Today in light of Valentines being tomorrow, I have a factoid that I rarely tell.  It is really weird how chance, fate, kismet… whatever you want to call it works sometimes.  My wife and I grew up thirty minutes apart from each other in neighboring towns.  It turns out that we knew several of the same people, went to several of the same places, and were probably in the same room multiple times during our lives.  We would not have met however were it not for a mutual friend in Belgium.  During the early days of the internet, we were both IRC junkies.  Internet Relay Chat opened up a door to a world much larger than our own, and let us converse with people around the world…  breakout out of our very limited small town upbringings.

Chatrooms in truth were a lot like we view guilds today, as a little social family that you hung out with.  People shifted back and forth between them freely, and much like running content with some friends guild you hopped back and forth between channels freely.  I’ve always been interested in programming and for awhile I got really into writing IRC bots.  I would build little games into them, with dice rollers, character sheets and combat.  It was through one of these bots that I met Hans.  He asked me to come help him out with one of the bots on his channel, and it was one of the nights I was in his channel working on it that I saw a familiar address pop into the channel.  Back in that day, you could see what internet service provider someone was connecting from, and over time I learned to immediately recognize all the local ones.

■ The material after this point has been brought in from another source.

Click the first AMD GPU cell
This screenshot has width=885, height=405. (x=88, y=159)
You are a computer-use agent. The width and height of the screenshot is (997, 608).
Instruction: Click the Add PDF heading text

Out of the blue I messaged the new person who had entered the room saying something dumb to the equivalent of “not often that I see a local”.  Apparently I freaked her out a little, since at the time I was logged into the bot.  Observational skills were never a strong point.  Hans apparently verified that I was a nice guy, and non-stalkerish because over the course of the next few weeks we struck up a friendship.  Over Easter weekend she was heading back to her hometown, and we decided to meet up and go to the movies together.  At this point it was just two friends hanging out and meeting in real life.  We got along just fine, but neither of us was really looking for anything at that point so dating didn’t even dawn on either of us I don’t think.

As fate would have it, I was planning on transferring to the university she was attending, so at the very least it would be awesome to have some friends on campus.  It was not until I had actually transferred that sparks really happened.  To be honest we moved very quickly from “dating”, to being essentially inseparable from that point onwards.  There were no long drawn out courtship rituals for us, we were far more practical than that.  I still marvel at just how odd it was, that we had grown up so close to each other, but that it took someone half a world away to introduce us.  Years later as we talked about our childhoods we have come up with several points at which we were likely in the same place at the same time.  Thankfully we have an international cupid to thank for finally connecting us.